The cost analysis further highlights the trade-offs. Since MatBERT and GPT-4 Turbo achieved comparable F1-scores in the classification tasks, we focused our cost comparison on these two models. MatBERT requires a large amount of training data at the beginning, resulting in significant human labeling cost, but once trained, it incurs almost no additional cost. GPT-4, in contrast, requires only a small number of examples for setup, so the initial cost is low, but each classification generates API usage fees, causing the cost to increase progressively with more data. Given their similar performance, the choice between these two models can be determined by cost efficiency depending on dataset size. We found that GPT-4 is more cost-effective for datasets below 2500 paragraphs, with MatBERT becoming the better choice for larger volumes (Fig. S5). The resulting structured database comprises 2343 papers collected from major publishers including Elsevier, ACS, RSC, and Wiley, spanning research from 2003 to 2023 across a wide range of target metal elements (Fig. S6).
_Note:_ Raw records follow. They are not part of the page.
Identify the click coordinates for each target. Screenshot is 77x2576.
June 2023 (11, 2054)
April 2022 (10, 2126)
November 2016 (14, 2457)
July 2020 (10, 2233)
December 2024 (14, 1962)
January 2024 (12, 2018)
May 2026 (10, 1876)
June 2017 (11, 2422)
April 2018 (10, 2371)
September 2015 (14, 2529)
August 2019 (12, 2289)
| Model | DB | Method | Single | Multiple | Avg | Cost |
|---|---|---|---|---|---|---|
| GPT-4o | HTML | C-RAG | 22.2% (24/108) | 20.2% (19/94) | 21.3% (43/202) | $29.2 |
| QR-RAG | 49.1% (53/108) | 44.7% (42/94) | 47.0% (95/202) | $56.9 | ||
| JSON | C-RAG | 81.5% (88/108) | 59.6% (56/94) | 71.3% (144/202) | $14.1 | |
| QR-RAG | 90.7% (98/108) | 79.8% (75/94) | 85.6% (173/202) | $17.8 | ||
| LLaMA 3.3 70B | HTML | C-RAG | 14.8% (16/108) | 10.6% (10/94) | 12.9% (26/202) | — |
| QR-RAG | 40.7% (44/108) | 35.1% (33/94) | 38.1% (77/202) | — | ||
| JSON | C-RAG | 70.4% (76/108) | 58.5% (55/94) | 64.9% (131/202) | — | |
| QR-RAG | 80.6% (87/108) | 70.2% (66/94) | 75.7% (153/202) | — |
A cost analysis further reveals significant efficiency gains. The JSON database shortens average context length and increases the proportion of relevant passages, which reduces tokens and retries. Query reformulation incurs additional cost on the HTML database because the reformulation step requires extra LLM calls before retrieval. However, this cost is offset on the JSON database since fewer and better-matched passages are supplied to the generator, thereby reducing overall token usage and retries. Operating cost decreases from $29.2 for HTML with C-RAG to $17.8 for JSON with QR-RAG, representing a 39% reduction (Table 1). Cost analysis was performed only for GPT-4o, as LLaMA 3.3-70B is an open-source model that does not incur API usage fees.
To verify that the framework extends beyond DOI identification, we additionally evaluated 50 questions targeting numerical property extraction, including synthesis temperature, overpotential, and Tafel slope (Table S2). Using LLaMA 3.3-70B with the structured JSON database and QR-RAG, the system achieved 84.0% accuracy, which is higher than the DOI identification accuracy (75.7%) under the same configuration (Fig. S9). This result confirms that our approach effectively extracts specific scientific metrics from the literature.
Based on this evaluation framework, we systematically assessed the performance across different database and pipeline configurations. We conducted experiments on a total of 202 descriptive questions (Table S3). For GPT-4o, the JSON database with the QR-RAG achieves the highest scores across all three metrics (answer relevance: 0.717, context relevance: 0.643, faithfulness: 0.662), while LLaMA 3.3-70B showed similar trends with the highest scores in the same configuration (answer relevance: 0.769, context relevance: 0.561, faithfulness: 0.558) (Fig. 6). Although GPT-4o achieved higher context relevance and faithfulness scores overall, both models consistently demonstrated that the JSON database outperformed the HTML database, and QR-RAG outperformed C-RAG across all metrics. Such qualitative evaluation is based on LLMs, so the scores themselves do not have absolute meaning. However, they are valuable as relative indicators across different configurations. Moreover, the trends are consistent with the quantitative evaluation (Table 1), showing that the qualitative and quantitative assessments complement each other.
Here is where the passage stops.